World Hum Tip: Like lattes, but fancy more oomph? Order a flat white, the classic Kiwi coffee that’s akin to an American latte, only with creamier milk (New Zealand has a proud dairy tradition) and a bit stronger. Always served in ceramic cups, flat whites are made with 1 part espresso to 2 parts steamed milk.

Buenos Aires, Argentina

With strong Spanish and Italian roots (more than 95 percent of Argentina’s population is of European descent), Porteńos are rightfully proud of their coffee and café culture. And Argentina’s coffee culture is the most deep-seated in all of South America. From casual conversations to business discussions, all kinds of gatherings take place over cups of coffee—but never on the run. The concept of coffee to-go has found little acceptance in laid-back Buenos Aires, where coffee drinkers prefer to enjoy their café chicos and cortados in situ in cafes and restaurants. Starbucks didn’t open its first Argentinean store until May 2008 (the Seattle giant was long established elsewhere in Latin America, including Peru, Chile and Mexico), and the corporation is making a nod to local tradition by offering dulce de leche coffee and mate lattes.  Kudos for cultural sensitivity, but we’ll take an obscure San Telmo café any day over the formulaic American behemoth.

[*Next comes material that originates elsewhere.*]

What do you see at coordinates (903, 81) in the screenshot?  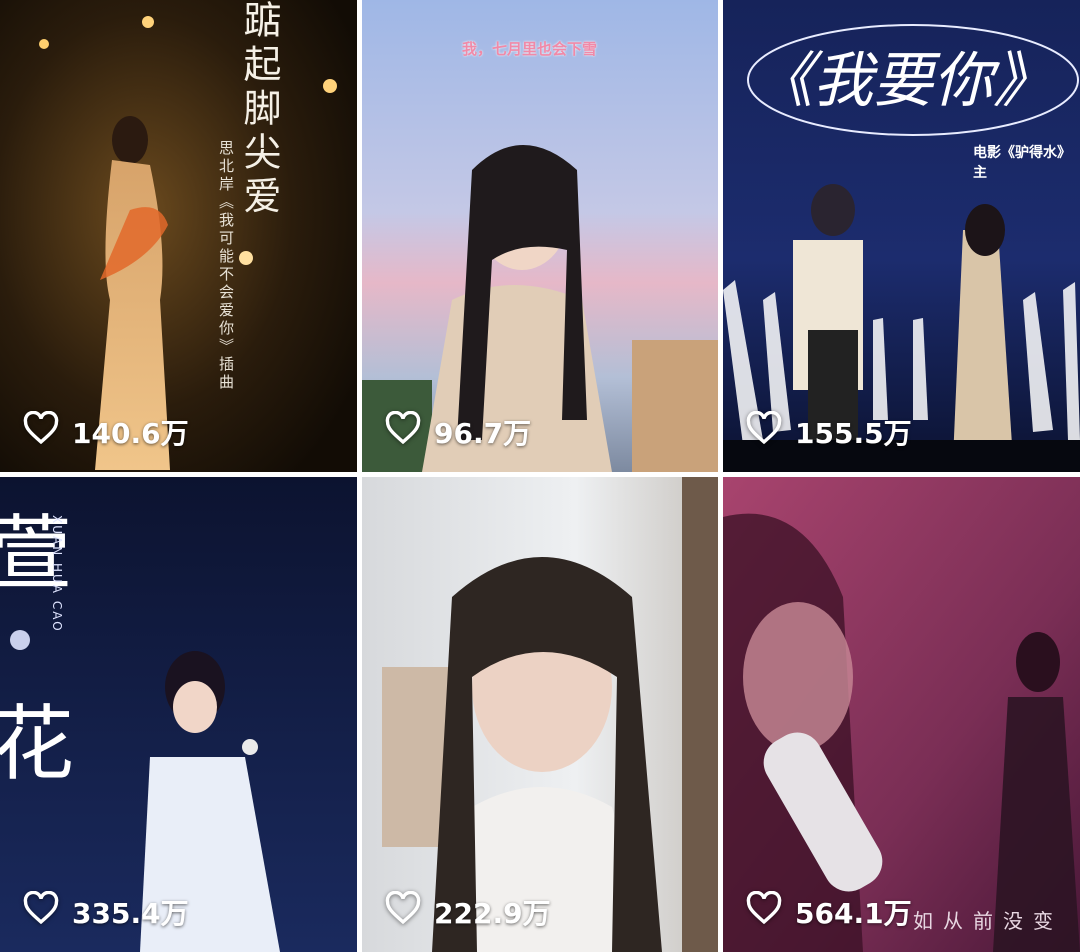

World Hum Tip: For something sinful on the side, don’t miss Argentina’s traditional sweets, alfajores—sandwich-like cookies layered with rich dulce de leche. They’re sold everywhere, from bakeries and coffee shops to grocery stores. The Argentinean café chain Havanna (with scores of locations in B.A.) is much-loved among locals and sells boxes of alfajores you can bring home.

Seattle, United States

With its oft-gray and drizzling ceiling beckoning residents indoors for shelter, Seattle is America’s undisputed birthplace of coffee culture. The city is synonymous with Starbucks, which was founded here in 1971 across from Pike Place Market. And the original location draws caffeine-jazzed pilgrims from faraway lands. But residents will tell you Seattle’s true coffee culture lies in the spirit of local roasters such as Espresso Vivace and Zoka, and in independent coffee houses in neighborhoods like Fremont and Ballard. In Seattle, the coffee options are endless, but single-estate coffees (with the beans purchased from individual farms) have become the buzzword for a populace that’s very picky when it comes to procuring the black gold.

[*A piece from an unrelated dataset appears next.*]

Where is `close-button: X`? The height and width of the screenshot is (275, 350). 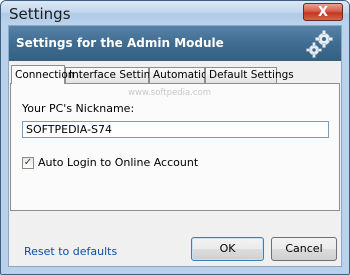
close-button: X is located at coordinates (323, 12).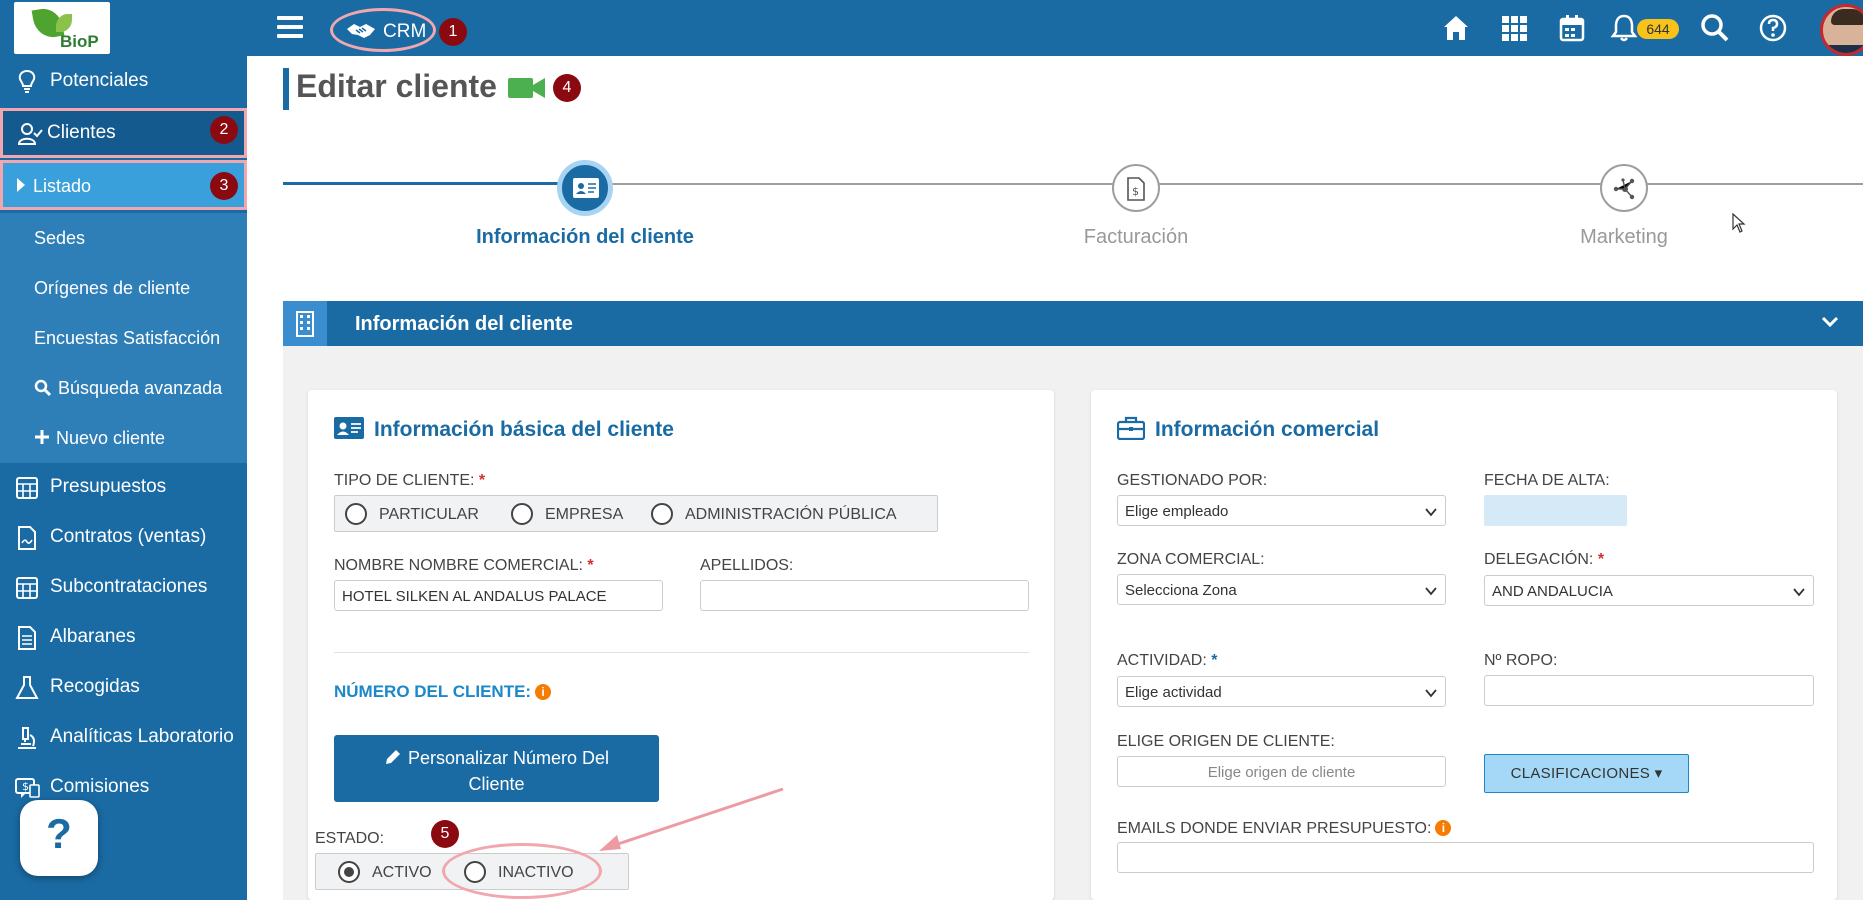 This screenshot has width=1863, height=900. Describe the element at coordinates (124, 487) in the screenshot. I see `sidebar-item-presupuestos: Presupuestos` at that location.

World Hum Tip: Visit Lighthouse Coffee Roasters in Fremont for lattes that are the closest thing this coffee-addicted writer has seen to a flat white this side of the Pacific—the baristas even swirl a little flower into the drink’s silky crema. Perch on the narrow benches lining the front of the corner shop and read a newspaper or book and you’ll blend in perfectly with the Fremont locals.